Wednesday, January 20, 2010

The Quad Pie - The World's Greatest Pie Baking Challenge

Since the dawn of time, people have looked for ways to challenge their cooking abilities and expertise. Many centuries later, we are marred in a quagmire of county fair bakeoffs, 4-H recipe challenges, and Food Network forced competitions like Iron Chef and fragile cake creations.

The need to search for a great baking challenge is finally over. I have a creation that usurps all pie making contests in difficulty, stamina, and creativity. This is the decathlon of pie making. The recipe tests a baker's knowledge of structural integrity, flavor, taste, design, and planning. Only experienced piemakers should even attempt this 3+ hour recipe.

I present...the Quad Pie! Just in time to celebrate National Pie Day on January 23 or the other Pi Day on March 14 (3.14).

A Quad Pie is a four-filling pie with multiple crusts and toppings. To my minimal knowledge of everything on the Internet (Google), a Quad Pie has neither been made nor thought of before.

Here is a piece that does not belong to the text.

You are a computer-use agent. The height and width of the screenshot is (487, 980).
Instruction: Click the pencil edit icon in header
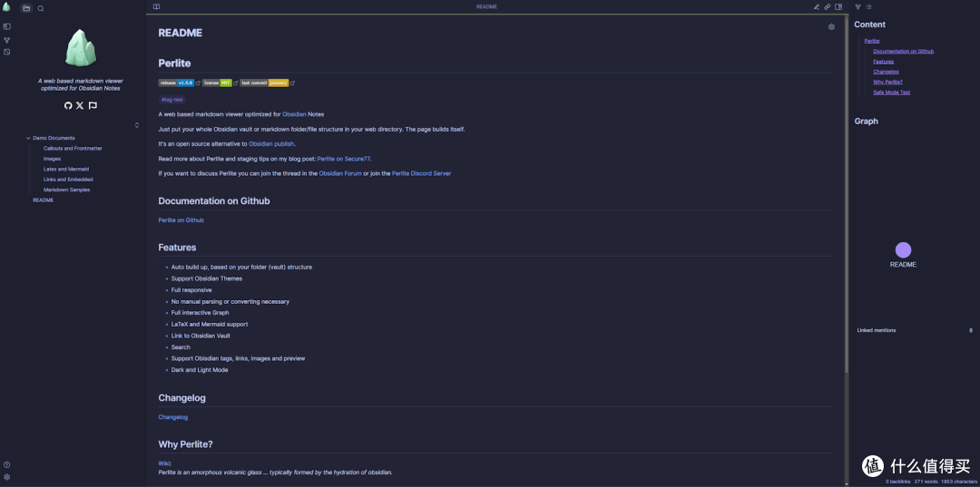pyautogui.click(x=816, y=7)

The trick is cooking each quad in the same pie plate, balancing cooking times, preventing flavor crossovers, and keeping ingredients fresh without losing your mind from tracking multiple timers.

Here's my ever so sweet quad breakdown:
  • Quadrant 1: cherry/blueberry with crumble top on standard crust
  • Quadrant 2: pecan with no top on standard crust
  • Quadrant 3: key lime on graham cracker crust with glazed lime wedges or fruit compote
  • Quadrant 4: chocolate pudding with a whipped cream top on an oreo crust.
I did not create a Quad Pie, but I did think of it, documented the steps, and risked my own life for cooking science by eating it after it was done. As mentioned on Jezebel and Asylum...Here are pictures from the greatest pie ever made...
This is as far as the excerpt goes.